Pour l’heure, nous devons célébrer ce livre qui consacre le rayonnement de l’excellence sénégalaise après Souleymane Bachir Diagne, Félwine Sarr, Boubacar Boris Diop, etc qui ont posé leurs pierres à l’édifice et nous évertuer à critiquer à chaque fois que nécessaire. Mais des critiques avec les bonnes armes fondées sur le savoir, la compétence, la culture générale, la raison et non cette mauvaise foi qui caractérise ces objecteurs de conscience d’un nouveau genre, sans background, ni savoir reconnu et encore moins en possession d’une expertise.
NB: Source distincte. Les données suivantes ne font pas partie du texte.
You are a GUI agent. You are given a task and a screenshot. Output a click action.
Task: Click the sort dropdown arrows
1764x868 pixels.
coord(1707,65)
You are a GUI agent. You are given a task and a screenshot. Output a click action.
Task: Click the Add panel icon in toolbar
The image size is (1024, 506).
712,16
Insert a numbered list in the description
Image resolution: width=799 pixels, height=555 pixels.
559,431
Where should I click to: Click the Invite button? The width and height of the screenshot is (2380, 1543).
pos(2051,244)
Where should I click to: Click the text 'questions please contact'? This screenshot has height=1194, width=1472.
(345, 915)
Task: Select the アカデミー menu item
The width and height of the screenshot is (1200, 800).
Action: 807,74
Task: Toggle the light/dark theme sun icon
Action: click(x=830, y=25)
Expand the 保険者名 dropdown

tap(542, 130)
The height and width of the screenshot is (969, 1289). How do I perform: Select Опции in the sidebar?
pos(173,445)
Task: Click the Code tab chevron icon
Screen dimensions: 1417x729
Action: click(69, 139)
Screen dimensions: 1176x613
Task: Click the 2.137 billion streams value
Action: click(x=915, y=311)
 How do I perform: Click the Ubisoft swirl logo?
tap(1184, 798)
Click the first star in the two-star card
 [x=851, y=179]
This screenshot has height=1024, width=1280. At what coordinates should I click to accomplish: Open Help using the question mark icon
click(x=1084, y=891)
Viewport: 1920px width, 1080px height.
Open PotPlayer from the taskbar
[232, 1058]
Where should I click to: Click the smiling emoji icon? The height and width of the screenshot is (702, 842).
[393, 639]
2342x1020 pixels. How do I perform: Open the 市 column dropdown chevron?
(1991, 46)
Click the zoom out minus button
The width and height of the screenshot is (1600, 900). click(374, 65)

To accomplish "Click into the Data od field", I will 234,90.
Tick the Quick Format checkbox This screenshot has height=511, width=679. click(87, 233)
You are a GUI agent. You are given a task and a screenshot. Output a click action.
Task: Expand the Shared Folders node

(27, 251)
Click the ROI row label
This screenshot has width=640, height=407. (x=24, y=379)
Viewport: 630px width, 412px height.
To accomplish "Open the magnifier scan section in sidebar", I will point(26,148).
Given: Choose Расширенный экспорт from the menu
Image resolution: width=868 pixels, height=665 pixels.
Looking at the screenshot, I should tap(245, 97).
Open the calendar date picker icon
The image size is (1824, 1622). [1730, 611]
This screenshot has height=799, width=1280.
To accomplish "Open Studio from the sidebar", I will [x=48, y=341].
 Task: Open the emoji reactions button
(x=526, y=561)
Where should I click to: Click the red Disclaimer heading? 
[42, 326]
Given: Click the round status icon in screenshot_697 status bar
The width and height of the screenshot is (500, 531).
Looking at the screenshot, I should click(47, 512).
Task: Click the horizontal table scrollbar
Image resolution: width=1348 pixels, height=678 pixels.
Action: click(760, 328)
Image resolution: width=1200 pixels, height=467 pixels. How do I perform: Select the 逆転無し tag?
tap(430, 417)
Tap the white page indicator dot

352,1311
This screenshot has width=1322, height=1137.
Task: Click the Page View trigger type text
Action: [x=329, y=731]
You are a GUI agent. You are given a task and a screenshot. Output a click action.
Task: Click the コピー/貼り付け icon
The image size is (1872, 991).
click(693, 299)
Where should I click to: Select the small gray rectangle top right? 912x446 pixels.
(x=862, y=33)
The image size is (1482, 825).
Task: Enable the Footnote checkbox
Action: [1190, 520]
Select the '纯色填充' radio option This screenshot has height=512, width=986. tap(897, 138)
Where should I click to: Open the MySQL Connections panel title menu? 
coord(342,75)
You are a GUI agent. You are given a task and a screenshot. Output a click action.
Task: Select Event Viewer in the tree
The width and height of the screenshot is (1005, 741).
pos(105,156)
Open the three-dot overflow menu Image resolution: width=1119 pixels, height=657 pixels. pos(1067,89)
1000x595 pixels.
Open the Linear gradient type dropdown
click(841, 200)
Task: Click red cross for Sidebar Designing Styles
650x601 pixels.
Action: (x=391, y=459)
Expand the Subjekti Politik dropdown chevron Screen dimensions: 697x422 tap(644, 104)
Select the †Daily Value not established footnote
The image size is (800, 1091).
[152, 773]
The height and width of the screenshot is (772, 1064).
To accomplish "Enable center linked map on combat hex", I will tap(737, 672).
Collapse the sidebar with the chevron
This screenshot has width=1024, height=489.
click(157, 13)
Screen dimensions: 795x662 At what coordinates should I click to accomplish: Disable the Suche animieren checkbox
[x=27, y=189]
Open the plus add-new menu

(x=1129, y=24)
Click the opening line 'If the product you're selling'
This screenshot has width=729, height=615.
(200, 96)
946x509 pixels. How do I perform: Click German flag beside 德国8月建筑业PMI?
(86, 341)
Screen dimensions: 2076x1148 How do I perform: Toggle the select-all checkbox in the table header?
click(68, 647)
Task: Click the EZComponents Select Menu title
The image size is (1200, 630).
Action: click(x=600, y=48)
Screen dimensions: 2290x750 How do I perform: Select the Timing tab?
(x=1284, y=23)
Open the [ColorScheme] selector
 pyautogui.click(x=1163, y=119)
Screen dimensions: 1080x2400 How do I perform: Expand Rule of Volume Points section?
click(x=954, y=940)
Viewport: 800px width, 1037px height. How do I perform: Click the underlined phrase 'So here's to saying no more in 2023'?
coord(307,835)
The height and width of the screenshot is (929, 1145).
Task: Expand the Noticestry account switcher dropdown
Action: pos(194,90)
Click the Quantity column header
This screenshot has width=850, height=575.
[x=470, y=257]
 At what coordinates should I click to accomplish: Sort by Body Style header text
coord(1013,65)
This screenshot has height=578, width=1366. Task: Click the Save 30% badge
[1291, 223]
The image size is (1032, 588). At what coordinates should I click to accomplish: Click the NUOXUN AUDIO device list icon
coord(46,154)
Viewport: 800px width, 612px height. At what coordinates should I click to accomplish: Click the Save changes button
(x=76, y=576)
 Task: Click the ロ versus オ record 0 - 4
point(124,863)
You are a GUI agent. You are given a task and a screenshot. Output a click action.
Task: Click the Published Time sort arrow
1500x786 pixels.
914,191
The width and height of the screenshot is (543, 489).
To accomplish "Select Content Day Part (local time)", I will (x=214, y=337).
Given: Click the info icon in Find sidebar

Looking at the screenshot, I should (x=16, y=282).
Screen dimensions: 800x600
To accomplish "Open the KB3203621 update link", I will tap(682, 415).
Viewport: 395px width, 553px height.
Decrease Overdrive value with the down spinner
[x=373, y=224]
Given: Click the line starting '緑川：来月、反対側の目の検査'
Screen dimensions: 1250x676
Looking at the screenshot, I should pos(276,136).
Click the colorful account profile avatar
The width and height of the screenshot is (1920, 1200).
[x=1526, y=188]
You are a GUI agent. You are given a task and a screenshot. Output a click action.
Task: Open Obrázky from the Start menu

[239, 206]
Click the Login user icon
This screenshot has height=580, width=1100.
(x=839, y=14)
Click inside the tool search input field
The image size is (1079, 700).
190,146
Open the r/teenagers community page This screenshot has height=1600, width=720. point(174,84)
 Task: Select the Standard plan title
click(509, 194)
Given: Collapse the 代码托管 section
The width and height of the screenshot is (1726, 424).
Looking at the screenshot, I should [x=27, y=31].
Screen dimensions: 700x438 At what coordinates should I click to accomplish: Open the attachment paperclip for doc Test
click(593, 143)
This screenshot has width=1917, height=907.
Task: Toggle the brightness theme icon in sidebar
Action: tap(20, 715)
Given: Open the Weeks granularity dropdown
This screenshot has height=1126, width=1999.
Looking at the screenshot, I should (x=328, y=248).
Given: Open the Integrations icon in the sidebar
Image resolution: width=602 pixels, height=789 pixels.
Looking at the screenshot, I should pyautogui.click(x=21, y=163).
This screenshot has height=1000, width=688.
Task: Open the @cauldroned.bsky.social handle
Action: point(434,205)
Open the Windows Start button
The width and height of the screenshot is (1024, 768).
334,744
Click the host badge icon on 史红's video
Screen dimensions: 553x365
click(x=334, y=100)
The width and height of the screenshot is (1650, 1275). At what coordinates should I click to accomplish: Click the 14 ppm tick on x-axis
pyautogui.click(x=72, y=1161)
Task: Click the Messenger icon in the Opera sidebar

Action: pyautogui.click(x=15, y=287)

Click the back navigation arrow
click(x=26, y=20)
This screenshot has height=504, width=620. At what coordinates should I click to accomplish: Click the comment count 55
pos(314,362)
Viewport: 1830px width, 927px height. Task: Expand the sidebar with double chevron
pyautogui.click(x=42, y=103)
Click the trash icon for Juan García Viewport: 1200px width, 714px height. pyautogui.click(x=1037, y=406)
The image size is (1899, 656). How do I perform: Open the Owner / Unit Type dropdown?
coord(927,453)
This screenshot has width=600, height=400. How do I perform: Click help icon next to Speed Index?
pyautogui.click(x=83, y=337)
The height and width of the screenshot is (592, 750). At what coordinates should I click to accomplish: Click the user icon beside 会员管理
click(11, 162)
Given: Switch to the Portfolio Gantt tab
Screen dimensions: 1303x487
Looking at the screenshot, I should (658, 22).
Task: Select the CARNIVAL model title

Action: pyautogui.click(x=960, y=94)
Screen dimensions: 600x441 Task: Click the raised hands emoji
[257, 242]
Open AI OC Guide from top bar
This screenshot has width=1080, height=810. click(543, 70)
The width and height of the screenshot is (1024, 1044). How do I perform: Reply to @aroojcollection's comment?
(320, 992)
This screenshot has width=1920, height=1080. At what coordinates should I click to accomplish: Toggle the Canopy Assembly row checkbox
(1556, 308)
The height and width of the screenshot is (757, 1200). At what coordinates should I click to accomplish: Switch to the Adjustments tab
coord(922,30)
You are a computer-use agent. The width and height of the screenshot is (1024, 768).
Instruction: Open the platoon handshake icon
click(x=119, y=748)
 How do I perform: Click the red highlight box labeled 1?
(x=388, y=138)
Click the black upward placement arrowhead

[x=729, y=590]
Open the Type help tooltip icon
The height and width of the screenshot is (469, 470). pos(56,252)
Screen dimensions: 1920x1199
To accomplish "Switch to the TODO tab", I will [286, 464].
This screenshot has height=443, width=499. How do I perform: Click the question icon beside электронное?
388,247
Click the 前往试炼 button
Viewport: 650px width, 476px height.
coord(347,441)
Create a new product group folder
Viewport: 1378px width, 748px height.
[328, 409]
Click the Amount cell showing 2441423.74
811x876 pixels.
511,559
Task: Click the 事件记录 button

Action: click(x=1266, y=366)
Le Sénégal est décidément un pays où les gens se croient capables d’avoir une opinion sur tout.  Ce qui caractérise bon nombre de personnes, c’est surtout l’esprit de critique. Amusez-vous à interroger ces nombreux internautes sur leurs connaissances des courants littéraires existants, il sera bien hélas difficile d’en tirer quelque chose ! Et dans cet ouvrage, l’approche littéraire, permet évidemment de mieux comprendre ce qui est écrit et ce qui est à comprendre. C’est cela savoir lire et savoir comprendre.